Assistir os Governos, quando
solicitado, na formulação e implementação
de programas nacionais de ação voltados
para a mitigação da pobreza e o
desenvolvimento sustentável. A esse respeito,
deve-se ver com especial atenção
as atividades práticas relacionadas a esses
objetivos, como as de erradicação
da pobreza e os projetos e programas suplementados,
quando pertinente, por ajuda alimentar; também
é preciso apoiar especialmente o emprego
e a geração de rendimentos;
2.
Promover cooperação
técnica entre os países em desenvolvimento
nas atividades destinadas a erradicar a pobreza;
3.
Fortalecer as estruturas existentes
no sistema das Nações Unidas para
a coordenação das medidas relacionadas
à erradicação da pobreza,
inclusive com o estabelecimento de um centro de
coordenação para o intercâmbio
de informações e a formulação
e implementação de projetos experimentais
reprodutíveis de luta contra a pobreza;
4.
No acompanhamento da implementação
da Agenda 21, atribuir alta prioridade à
avaliação dos progressos realizados
na erradicação da pobreza;
5.
Examinar a estrutura econômica
internacional, inclusive os fluxos de recursos
e os programas de ajuste estrutural, para certificar-se
de que as preocupações sociais e
ambientais são levadas em consideração
e, a esse respeito, fazer uma avaliação
da política das organizações,
órgãos e agências internacionais,
inclusive das instituições financeiras,
para garantir a continuidade da oferta de serviços
básicos aos pobres e necessitados;
6.
Promover a cooperação internacional para atacar as causas essenciais da pobreza. O processo de desenvolvimento não adquirirá impulso enquanto os países em desenvolvimento se mantiverem oprimidos pela dívida externa, o financiamento para o desenvolvimento for insuficiente, houver barreiras restringindo o acesso aos mercados, e os preços dos produtos básicos e as condições do comércio nos países em desenvolvimento permanecerem em depressão.
Meios de implementação
(a) Financiamento e estimativa de custos
O Secretariado da Conferência estimou o custo total anual médio (1993-2000) da implementação das atividades deste programa em cerca de $30 bilhões de dólares, inclusive cerca de $15 bilhões de dólares a serem providos pela comunidade internacional em termos concessionais ou de doações. Estas são estimativas apenas indicativas e aproximadas, não revisadas pelos Governos. Estas estimativas coincidem em parte com as estimativas de outros trechos da Agenda 21. Os custos reais e os termos financeiros, inclusive os não concessionais, dependerão, inter alia, das estratégias e programas específicos que os Governos decidam adotar para a implementação.

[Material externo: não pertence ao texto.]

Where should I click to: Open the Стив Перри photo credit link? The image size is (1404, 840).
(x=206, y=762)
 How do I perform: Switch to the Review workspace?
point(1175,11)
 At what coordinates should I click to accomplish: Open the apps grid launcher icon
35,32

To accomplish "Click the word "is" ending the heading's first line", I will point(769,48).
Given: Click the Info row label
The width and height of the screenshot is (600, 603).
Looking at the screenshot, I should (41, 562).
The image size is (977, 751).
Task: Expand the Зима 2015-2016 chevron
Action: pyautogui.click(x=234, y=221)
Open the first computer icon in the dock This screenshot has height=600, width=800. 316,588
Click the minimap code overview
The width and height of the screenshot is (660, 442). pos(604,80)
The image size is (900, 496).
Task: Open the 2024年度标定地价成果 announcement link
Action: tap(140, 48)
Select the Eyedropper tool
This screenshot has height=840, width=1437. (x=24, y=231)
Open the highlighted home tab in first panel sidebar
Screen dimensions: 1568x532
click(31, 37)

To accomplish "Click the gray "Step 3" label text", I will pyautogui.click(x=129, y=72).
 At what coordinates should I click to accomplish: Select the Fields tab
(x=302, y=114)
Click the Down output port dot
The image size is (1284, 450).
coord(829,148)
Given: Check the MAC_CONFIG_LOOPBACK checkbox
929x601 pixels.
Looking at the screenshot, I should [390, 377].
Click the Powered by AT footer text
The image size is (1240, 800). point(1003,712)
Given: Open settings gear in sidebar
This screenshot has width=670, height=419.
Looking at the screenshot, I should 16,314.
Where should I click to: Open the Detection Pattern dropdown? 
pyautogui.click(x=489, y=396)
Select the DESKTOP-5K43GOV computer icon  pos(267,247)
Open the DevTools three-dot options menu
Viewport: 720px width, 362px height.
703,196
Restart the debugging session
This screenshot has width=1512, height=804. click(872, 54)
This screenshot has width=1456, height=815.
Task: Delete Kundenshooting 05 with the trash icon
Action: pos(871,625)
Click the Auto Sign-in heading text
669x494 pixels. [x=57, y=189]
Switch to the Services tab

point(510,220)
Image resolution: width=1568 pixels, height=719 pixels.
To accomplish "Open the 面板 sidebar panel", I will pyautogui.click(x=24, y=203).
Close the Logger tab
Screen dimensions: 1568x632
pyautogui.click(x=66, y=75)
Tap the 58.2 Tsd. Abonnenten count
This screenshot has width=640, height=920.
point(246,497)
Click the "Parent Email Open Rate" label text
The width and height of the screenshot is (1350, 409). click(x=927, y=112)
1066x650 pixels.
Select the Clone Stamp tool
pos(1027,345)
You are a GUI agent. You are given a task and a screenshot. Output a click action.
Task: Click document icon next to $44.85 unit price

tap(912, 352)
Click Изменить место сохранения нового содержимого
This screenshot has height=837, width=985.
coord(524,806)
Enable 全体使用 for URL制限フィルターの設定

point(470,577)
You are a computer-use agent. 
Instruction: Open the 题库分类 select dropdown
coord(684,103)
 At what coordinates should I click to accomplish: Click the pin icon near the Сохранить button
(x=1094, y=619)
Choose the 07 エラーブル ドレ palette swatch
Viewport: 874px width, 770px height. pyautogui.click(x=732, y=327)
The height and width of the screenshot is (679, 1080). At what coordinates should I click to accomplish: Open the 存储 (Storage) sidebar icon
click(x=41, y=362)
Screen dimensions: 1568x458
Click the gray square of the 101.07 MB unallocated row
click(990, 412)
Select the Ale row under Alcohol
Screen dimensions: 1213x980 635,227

(b) Fortalecimento Institucional
Um fortalecimento institucional e técnico de caráter nacional para a implementação das atividades acima relacionadas é fundamental e deve receber tratamento de alta prioridade. É particularmente importante centrar o fortalecimento institucional e técnico no plano das comunidades locais, a fim de criar as bases para uma abordagem da sustentabilidade empreendida pela comunidade, e estabelecer e fortalecer mecanismos que permitam a troca de experiência e conhecimentos entre os grupos comunitários, tanto a nível nacional como internacional. Essas atividades implicam exigências consideráveis, relacionadas às várias áreas pertinentes da Agenda 21; em decorrência, é preciso contar com o apoio financeiro e tecnológico internacional.